Today is a beautiful sunny day. The snow from Saturday’s storm is slowly melting from the rooftops and the leaves on the trees are glistening. The colors of gold, green, orange, and brown are pretty against the blue skies and a pair of rain boots to walk through the wet fallen foliage and leftover snow is all that is needed for a walk outside.Taking a stroll through the backyard has me thinking of the past summer when I’d walk barefoot on the grass before pulling up a lawn chair to read in the sun. I think of the months to come when snow will be piled to the back windows. I love the snow though and I’ll enjoy the stillness of a cold winter day, almost as much as I will appreciate the way the sun warms my body next July when I return to sit on the back deck again.
It’s true what they say; that the older we get, the more quickly time seems to pass. I now write in a room that was added to our home in 2003, eight years ago when my youngest son was just three and a half years old. I look at the couch I am sitting on; it is the first piece of furniture my husband and I purchased (from a yard sale), back in 1988 when we were married, twenty-three years ago. I was just twenty years old at the time. My eldest child will turn twenty herself in January. It doesn’t seem possible that we moved into this house when she was just one week old. Skimming the perimeter of the room is a construction paper chain, each link identifying a book that someone in our family has read. The chain has almost made it around the entire room, a large room, but it’s been quite some time since any of us added a link. Yet, being the bookworms we all are, new links or not, we’ve all been reading. If we had kept up with this chain, we easily could have circled the room by now, and we probably could have done it twice. But I am comforted by the fact that the links have stopped the chain, that there’s still another ten feet of wall before the chain will meet the beginning links. My husband thinks we’re crazy for keeping this chain in the room. The colors of the paper have faded and it’s probably not something Martha Stewart would approve of as a stylish piece of home decor. But the kids and I would be appalled to have it taken down before it has had a chance to be finished.

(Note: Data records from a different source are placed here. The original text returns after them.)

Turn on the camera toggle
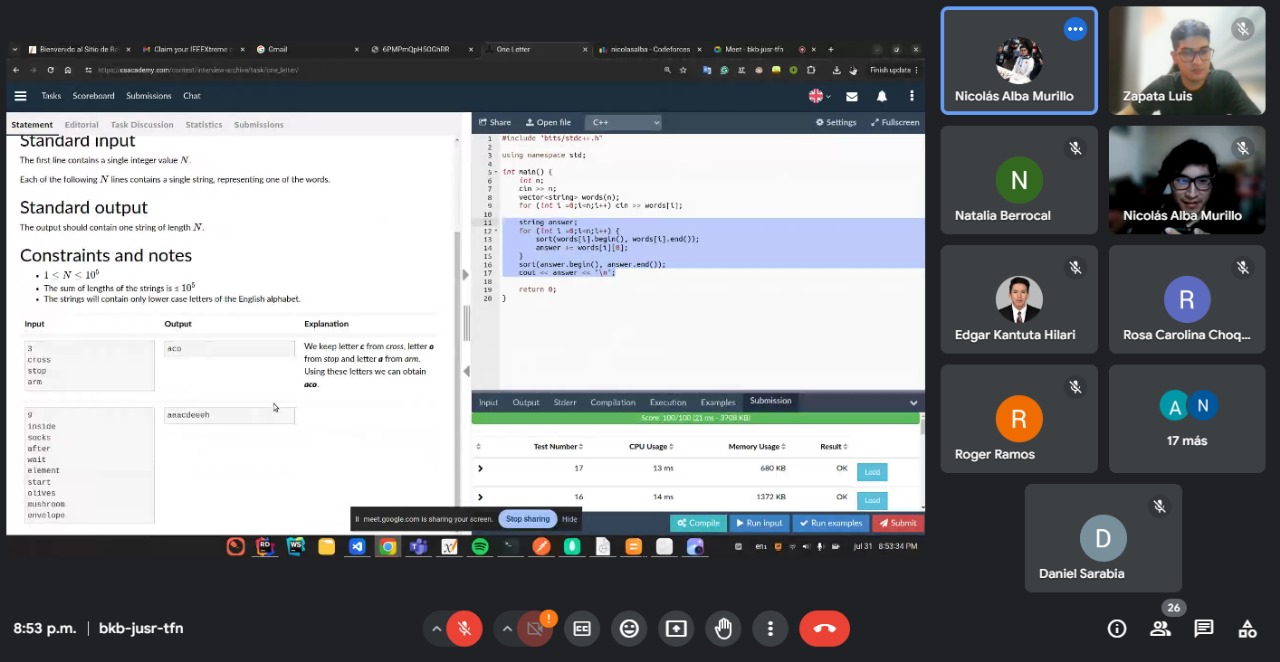The width and height of the screenshot is (1280, 662). [x=535, y=628]
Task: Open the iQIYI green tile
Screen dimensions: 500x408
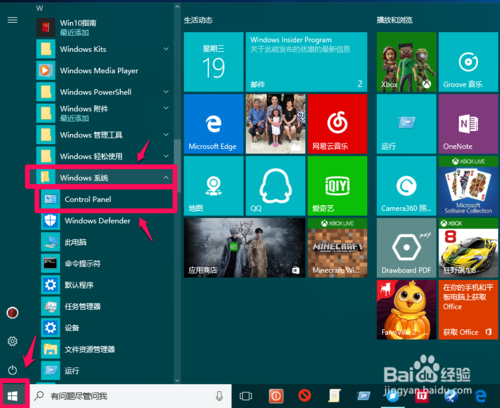Action: 337,186
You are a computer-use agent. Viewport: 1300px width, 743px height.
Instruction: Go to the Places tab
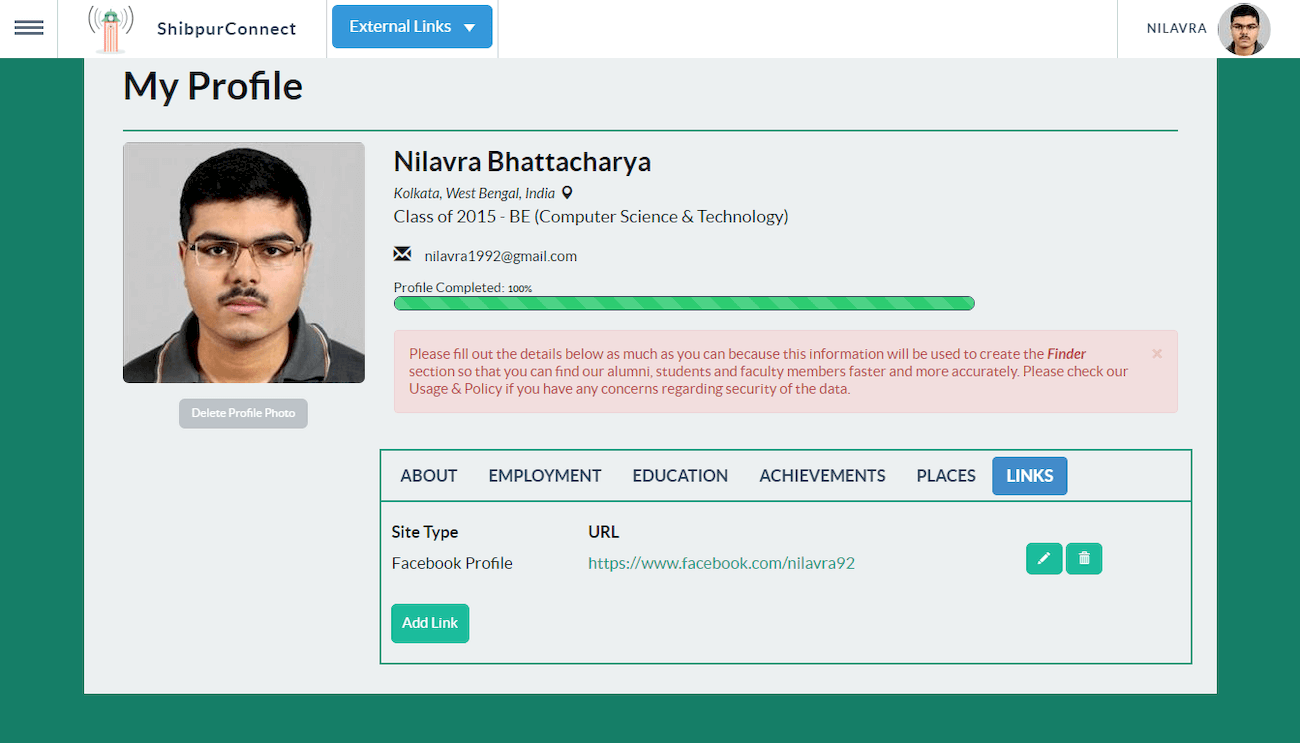(946, 476)
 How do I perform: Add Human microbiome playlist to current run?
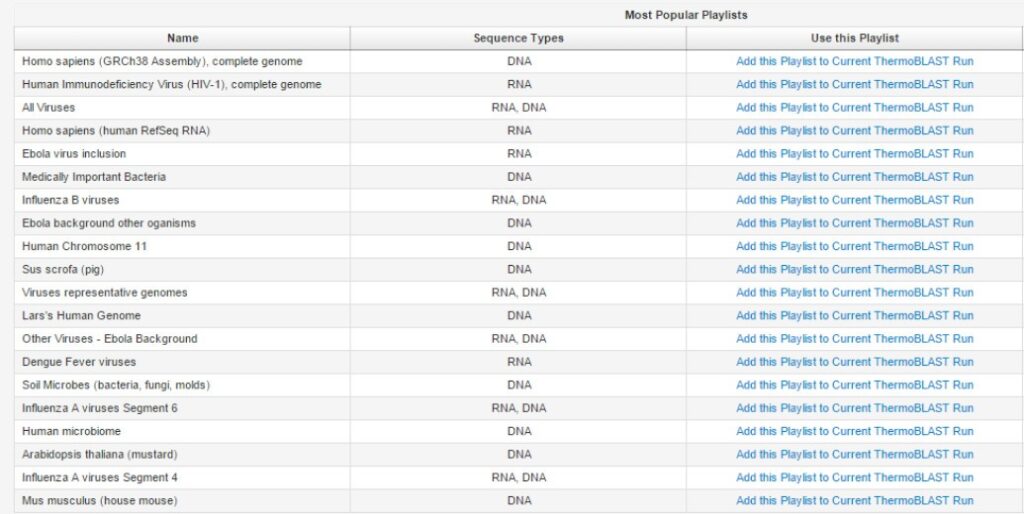coord(854,431)
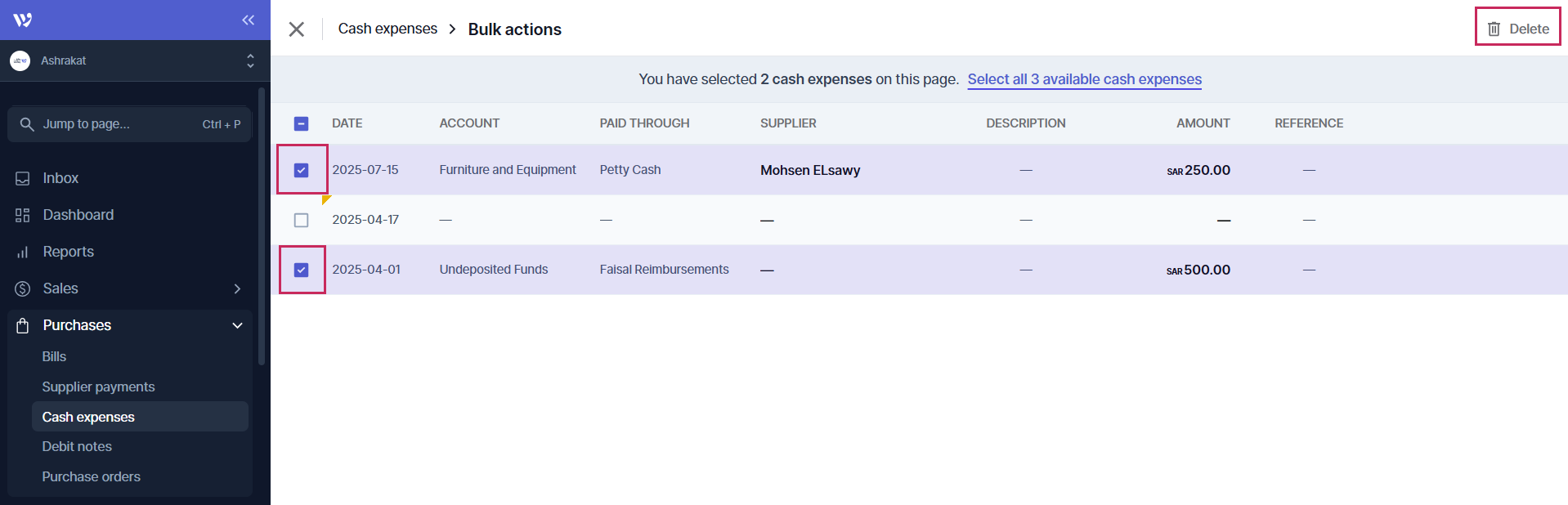This screenshot has width=1568, height=505.
Task: Collapse the sidebar with double chevron icon
Action: [248, 20]
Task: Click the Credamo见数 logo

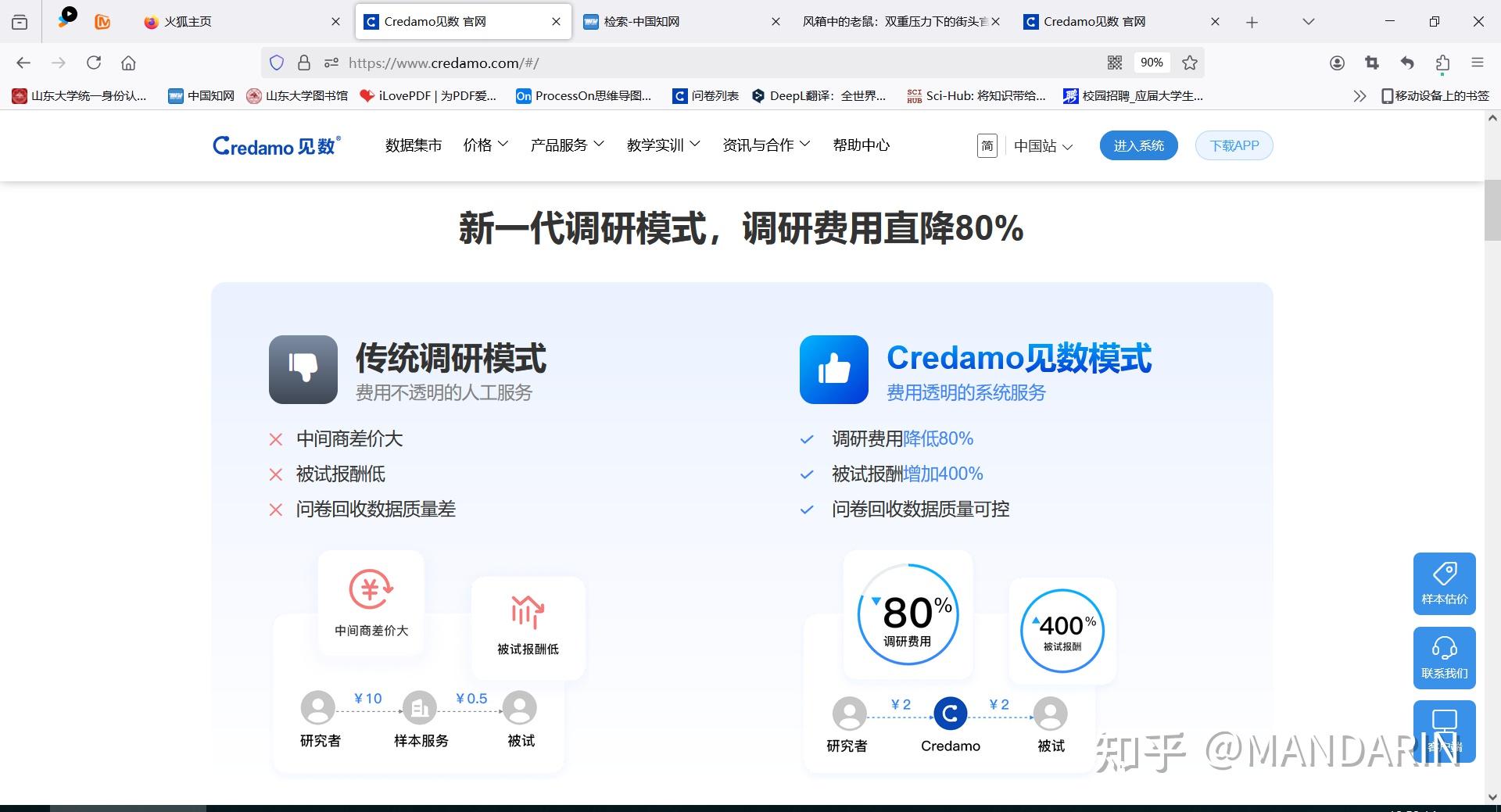Action: click(275, 145)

I’m struck by how quickly each season passes, how summer turns to fall then to winter. I stop to soak in the magic of each season, thinking these pauses to appreciate will prolong each one, but no, the clock keeps ticking just as fast as it does when I am almost too busy to look away from my work. There is no secret to making time go more slowly. If there is, I have not learned the trick. Whether we cut a strip of paper to record our life’s chapters or not, the chain links continue to be added and the chain is lengthened. I just hope that when the final link is added, that I’ll have the chance to circle around again.